Secondo me se ne deve occupare, però sapendo bene quali sono i suoi limiti, poiché altrimenti è molto rischioso. Quando l’urbanista ha voluto progettare pensando di governare anche le relazioni sociali ha fatto dei disastri spaventosi, ad esempio le vele di Napoli. Si possono fare alcune cose, ma solo alcune.
Quali sono gli strumenti dell’amministrazione nel rapporto coi privati? L’urbanistica avvolte ha anche dei problemi di strumentazione e di legislazione. Adesso ci siamo inventati questa cosa della perequazione, un metodo alternativo all’espropriazione. Gli enti pubblici, avendo problemi di soldi, attuano le loro politiche costruendo dei meccanismi per cui il privato, quando fa un operazione deve cedere in cambio una serie di possibilità che non sono solo gli standard, ma che possono essere anche delle aree, oppure, altre opportunità. Il nuovo piano strutturale prevede la possibilità che le amministrazioni possano farsi cedere da un proprietario privato un area, concedendogli in cambio i diritti di edificazione da un'altra parte. Tutti dei meccanismi affinché non si imponi al privato ma, gli si diano le possibilità di fare i suoi utili acquisendo in cambio dei beni per l’ente pubblico. Lo strumento della perequazione c’è nelle leggi regionali ma non in quelle nazionali. In teoria questa è un arma un po’ spuntata.
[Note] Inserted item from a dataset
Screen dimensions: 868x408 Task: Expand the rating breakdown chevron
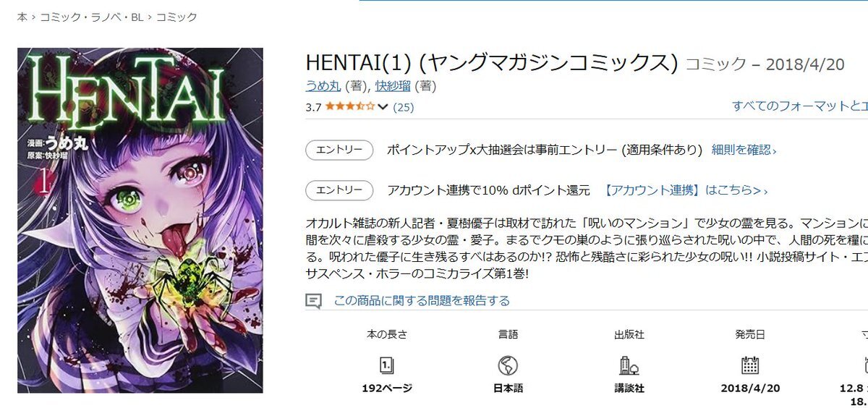tap(383, 107)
Il tema più importante per la città del futuro è il fatto che sia una città accogliente, in grado di offrire tante possibilità diverse e quindi possibilità per stili di vita diversi, culture diverse e anche modi di lavorare diversi e quindi secondo me la sfida più importante è quella di attrezzarsi per avere dei luoghi interessanti e capaci di assolvere a delle richieste, che sono le nostre e sono molto esigenti.